* START *

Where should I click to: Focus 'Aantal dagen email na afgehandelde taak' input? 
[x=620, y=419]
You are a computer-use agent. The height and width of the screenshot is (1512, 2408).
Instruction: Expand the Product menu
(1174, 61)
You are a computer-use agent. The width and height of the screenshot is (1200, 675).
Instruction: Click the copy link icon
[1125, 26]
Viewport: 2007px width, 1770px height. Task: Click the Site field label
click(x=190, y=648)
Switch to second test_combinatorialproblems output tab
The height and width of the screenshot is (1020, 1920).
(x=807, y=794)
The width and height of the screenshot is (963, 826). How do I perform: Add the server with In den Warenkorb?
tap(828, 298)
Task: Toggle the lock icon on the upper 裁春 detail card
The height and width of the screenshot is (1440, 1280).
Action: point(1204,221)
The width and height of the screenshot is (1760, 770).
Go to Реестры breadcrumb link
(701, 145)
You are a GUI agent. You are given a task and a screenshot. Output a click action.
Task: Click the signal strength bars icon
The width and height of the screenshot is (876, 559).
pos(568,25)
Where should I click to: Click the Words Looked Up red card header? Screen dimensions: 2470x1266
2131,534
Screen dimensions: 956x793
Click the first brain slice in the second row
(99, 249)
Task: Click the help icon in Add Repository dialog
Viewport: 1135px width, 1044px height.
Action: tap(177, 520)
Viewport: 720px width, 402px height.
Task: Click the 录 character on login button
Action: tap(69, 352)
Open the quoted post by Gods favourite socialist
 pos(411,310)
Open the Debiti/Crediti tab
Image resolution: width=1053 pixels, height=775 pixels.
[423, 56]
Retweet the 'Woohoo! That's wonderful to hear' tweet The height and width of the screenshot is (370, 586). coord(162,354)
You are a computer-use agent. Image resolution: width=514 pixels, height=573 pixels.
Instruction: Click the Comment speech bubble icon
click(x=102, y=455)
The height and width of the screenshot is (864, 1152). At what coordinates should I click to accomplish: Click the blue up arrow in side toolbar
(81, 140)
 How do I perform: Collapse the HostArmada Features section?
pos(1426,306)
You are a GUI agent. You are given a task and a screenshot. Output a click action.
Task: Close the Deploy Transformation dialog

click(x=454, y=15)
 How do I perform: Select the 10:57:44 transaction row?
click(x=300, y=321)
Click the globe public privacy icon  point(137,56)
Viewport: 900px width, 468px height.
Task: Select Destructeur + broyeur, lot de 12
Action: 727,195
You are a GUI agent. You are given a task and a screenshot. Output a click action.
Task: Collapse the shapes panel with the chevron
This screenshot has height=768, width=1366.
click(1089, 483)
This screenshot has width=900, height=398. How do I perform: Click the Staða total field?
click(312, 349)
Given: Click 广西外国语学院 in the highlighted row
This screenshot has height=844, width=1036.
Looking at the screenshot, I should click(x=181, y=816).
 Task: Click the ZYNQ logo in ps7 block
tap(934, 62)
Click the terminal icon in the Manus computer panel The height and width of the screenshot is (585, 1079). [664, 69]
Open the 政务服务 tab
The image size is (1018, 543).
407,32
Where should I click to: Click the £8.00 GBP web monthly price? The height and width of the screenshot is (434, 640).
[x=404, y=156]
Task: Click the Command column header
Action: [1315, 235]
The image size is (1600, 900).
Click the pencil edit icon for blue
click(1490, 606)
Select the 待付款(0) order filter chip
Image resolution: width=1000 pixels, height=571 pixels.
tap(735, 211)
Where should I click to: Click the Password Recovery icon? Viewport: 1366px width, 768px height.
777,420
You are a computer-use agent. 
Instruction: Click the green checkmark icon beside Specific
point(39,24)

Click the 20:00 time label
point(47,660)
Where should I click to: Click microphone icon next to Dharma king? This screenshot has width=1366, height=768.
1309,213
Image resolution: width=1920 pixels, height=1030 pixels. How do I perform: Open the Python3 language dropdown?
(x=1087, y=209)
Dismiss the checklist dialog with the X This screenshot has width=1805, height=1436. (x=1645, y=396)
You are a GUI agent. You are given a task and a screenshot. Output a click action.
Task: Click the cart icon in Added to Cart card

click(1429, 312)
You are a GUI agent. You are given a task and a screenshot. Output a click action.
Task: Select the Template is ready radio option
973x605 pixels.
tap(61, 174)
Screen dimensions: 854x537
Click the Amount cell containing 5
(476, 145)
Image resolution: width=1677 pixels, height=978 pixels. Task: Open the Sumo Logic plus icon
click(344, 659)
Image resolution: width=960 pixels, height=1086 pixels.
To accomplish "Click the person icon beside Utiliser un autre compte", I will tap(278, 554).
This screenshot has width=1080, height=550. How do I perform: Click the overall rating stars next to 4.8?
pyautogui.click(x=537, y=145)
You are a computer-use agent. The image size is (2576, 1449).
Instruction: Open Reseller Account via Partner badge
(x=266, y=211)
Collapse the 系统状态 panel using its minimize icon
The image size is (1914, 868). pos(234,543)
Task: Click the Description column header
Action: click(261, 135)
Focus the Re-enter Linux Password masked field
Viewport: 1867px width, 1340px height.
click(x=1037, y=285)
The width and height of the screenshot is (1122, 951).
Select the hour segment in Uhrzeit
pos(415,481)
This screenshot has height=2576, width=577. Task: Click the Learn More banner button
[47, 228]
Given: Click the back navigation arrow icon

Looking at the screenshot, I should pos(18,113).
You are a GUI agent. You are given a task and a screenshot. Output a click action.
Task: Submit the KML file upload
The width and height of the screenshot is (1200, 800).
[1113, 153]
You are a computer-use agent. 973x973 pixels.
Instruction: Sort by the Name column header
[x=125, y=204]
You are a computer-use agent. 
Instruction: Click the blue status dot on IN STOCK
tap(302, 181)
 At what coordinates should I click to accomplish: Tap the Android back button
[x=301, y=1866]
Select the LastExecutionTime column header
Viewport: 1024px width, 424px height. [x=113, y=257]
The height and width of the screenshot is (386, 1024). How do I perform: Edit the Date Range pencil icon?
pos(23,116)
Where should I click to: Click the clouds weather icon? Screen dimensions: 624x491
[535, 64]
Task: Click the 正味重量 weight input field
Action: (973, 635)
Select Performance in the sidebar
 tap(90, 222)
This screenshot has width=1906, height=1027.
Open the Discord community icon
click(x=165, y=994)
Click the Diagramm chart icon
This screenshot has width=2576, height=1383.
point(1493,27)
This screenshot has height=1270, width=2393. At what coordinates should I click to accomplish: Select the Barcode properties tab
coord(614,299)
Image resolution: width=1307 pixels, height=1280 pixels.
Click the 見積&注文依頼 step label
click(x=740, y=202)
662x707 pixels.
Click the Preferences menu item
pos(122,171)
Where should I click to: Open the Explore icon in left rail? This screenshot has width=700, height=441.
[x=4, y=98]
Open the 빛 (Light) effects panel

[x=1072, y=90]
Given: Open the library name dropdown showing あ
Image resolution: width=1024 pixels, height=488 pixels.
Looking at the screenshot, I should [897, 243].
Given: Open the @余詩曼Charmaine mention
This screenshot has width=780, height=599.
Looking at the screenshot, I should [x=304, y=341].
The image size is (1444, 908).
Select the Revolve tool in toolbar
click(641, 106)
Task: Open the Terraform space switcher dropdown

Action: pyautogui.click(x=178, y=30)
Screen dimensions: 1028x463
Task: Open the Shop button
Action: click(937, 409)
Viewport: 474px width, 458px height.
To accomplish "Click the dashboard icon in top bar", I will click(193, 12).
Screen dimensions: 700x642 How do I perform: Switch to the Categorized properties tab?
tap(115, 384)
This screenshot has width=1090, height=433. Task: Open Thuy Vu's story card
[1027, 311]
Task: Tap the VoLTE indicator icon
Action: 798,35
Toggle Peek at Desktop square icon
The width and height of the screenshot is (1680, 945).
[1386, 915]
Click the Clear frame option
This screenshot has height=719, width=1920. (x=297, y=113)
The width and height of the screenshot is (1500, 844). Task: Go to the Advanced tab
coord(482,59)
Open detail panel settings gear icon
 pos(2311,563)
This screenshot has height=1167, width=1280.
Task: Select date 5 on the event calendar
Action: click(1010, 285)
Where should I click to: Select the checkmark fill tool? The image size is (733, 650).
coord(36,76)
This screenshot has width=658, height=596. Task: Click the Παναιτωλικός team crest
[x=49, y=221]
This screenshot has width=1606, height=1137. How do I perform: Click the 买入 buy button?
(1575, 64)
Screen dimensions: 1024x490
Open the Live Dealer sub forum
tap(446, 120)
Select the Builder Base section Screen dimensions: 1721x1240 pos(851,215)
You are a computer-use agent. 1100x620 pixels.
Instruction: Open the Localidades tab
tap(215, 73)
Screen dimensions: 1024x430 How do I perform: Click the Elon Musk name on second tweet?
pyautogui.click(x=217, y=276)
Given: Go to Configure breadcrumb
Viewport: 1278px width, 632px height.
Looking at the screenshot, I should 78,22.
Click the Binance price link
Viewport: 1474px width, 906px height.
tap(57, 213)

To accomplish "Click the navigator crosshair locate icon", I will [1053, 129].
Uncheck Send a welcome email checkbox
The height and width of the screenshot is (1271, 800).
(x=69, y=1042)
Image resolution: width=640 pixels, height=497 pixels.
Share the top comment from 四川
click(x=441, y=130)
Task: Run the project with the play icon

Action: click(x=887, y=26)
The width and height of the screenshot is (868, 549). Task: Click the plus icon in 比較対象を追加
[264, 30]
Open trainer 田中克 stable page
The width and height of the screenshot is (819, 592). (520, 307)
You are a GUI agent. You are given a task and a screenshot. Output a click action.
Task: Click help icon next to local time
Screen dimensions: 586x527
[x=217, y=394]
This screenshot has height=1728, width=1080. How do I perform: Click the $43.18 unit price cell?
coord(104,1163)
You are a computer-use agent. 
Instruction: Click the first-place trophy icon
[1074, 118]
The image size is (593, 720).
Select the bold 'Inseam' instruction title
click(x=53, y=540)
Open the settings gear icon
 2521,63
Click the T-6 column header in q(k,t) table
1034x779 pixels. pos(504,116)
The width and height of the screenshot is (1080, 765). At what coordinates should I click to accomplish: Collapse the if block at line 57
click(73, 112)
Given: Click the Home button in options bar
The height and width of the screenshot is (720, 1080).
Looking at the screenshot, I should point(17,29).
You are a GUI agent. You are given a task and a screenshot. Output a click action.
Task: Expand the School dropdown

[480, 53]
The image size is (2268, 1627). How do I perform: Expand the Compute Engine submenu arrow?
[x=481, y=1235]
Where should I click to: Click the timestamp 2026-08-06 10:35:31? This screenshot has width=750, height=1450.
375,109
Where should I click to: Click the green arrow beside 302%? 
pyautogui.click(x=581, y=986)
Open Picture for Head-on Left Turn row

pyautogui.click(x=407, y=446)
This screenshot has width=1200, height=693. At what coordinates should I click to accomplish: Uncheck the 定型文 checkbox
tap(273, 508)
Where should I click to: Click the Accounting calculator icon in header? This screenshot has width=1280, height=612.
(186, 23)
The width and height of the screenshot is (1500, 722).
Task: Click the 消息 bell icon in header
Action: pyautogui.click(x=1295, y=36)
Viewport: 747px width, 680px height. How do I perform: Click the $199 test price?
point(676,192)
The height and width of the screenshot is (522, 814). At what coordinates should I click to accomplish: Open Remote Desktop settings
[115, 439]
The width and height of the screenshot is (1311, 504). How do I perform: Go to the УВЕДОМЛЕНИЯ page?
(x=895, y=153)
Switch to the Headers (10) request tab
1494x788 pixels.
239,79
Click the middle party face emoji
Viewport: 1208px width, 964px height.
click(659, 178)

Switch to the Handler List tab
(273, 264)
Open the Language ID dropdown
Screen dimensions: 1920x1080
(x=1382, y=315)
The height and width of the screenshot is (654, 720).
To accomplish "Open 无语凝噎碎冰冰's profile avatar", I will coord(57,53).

* END *

▶ **Stated goal**
Copy the listing above again word for word, beginning at the line that contains "Task: Open the Terraform" and ending after the line that contains "tap(446, 120)".

▶ **Result for this task**
Task: Open the Terraform space switcher dropdown

Action: pyautogui.click(x=178, y=30)
Screen dimensions: 1028x463
Task: Open the Shop button
Action: click(937, 409)
Viewport: 474px width, 458px height.
To accomplish "Click the dashboard icon in top bar", I will click(193, 12).
Screen dimensions: 700x642 How do I perform: Switch to the Categorized properties tab?
tap(115, 384)
This screenshot has width=1090, height=433. Task: Open Thuy Vu's story card
[1027, 311]
Task: Tap the VoLTE indicator icon
Action: 798,35
Toggle Peek at Desktop square icon
The width and height of the screenshot is (1680, 945).
[1386, 915]
Click the Clear frame option
This screenshot has height=719, width=1920. (x=297, y=113)
The width and height of the screenshot is (1500, 844). Task: Go to the Advanced tab
coord(482,59)
Open detail panel settings gear icon
 pos(2311,563)
This screenshot has height=1167, width=1280.
Task: Select date 5 on the event calendar
Action: click(1010, 285)
Where should I click to: Select the checkmark fill tool? The image size is (733, 650).
coord(36,76)
This screenshot has width=658, height=596. Task: Click the Παναιτωλικός team crest
[x=49, y=221]
This screenshot has width=1606, height=1137. How do I perform: Click the 买入 buy button?
(1575, 64)
Screen dimensions: 1024x490
Open the Live Dealer sub forum
tap(446, 120)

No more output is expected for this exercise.